• **Record set**
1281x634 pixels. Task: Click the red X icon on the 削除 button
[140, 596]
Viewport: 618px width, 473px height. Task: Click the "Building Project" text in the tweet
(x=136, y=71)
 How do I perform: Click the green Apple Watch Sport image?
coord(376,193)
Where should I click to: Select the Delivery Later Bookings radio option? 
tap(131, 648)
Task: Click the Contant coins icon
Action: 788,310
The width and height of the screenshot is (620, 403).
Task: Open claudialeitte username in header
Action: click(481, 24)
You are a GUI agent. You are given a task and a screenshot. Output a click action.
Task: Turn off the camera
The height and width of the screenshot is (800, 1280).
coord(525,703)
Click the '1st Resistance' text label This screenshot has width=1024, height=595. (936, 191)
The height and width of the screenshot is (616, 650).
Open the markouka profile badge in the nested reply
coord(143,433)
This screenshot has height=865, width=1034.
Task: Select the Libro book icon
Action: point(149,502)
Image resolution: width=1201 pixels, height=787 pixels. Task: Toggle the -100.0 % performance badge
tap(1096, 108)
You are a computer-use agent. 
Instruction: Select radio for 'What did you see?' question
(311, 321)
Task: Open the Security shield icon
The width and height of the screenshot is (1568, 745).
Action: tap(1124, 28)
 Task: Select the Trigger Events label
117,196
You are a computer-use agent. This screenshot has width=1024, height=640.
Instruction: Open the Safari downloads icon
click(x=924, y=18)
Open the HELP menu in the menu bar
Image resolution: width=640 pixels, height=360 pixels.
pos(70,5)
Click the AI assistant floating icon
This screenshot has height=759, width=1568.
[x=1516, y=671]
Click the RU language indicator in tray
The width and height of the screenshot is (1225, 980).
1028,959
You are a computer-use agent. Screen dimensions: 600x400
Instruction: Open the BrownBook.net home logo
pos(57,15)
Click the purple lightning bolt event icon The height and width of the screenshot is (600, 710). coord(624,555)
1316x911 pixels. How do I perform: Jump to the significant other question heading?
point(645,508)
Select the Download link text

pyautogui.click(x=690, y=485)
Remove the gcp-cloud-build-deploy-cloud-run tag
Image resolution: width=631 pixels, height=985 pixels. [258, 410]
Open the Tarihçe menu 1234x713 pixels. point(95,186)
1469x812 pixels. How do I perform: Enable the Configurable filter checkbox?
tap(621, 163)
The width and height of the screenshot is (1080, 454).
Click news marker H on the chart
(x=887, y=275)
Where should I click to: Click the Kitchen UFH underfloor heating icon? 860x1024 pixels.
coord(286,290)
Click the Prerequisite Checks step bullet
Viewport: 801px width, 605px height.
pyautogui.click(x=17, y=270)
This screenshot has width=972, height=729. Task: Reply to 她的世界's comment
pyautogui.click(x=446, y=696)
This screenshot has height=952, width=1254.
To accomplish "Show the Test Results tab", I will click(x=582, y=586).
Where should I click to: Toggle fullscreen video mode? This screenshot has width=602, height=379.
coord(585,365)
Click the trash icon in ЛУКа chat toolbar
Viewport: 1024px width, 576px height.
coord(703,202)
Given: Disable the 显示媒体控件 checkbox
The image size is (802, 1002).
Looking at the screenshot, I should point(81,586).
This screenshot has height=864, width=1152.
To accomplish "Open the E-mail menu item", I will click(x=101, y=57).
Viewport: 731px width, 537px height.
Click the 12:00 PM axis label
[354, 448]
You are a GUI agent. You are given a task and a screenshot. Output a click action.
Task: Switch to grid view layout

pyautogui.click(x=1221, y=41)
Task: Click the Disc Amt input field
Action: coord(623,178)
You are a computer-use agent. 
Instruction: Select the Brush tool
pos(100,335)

• **Problem**
Restate word for word the lines in the material above from the one with "The width and height of the screenshot is (1568, 745)." to the one with "Open the HELP menu in the menu bar"; both of those lines count, and nothing else does.

• **Solved problem**
The width and height of the screenshot is (1568, 745).
Action: tap(1124, 28)
 Task: Select the Trigger Events label
117,196
You are a computer-use agent. This screenshot has width=1024, height=640.
Instruction: Open the Safari downloads icon
click(x=924, y=18)
Open the HELP menu in the menu bar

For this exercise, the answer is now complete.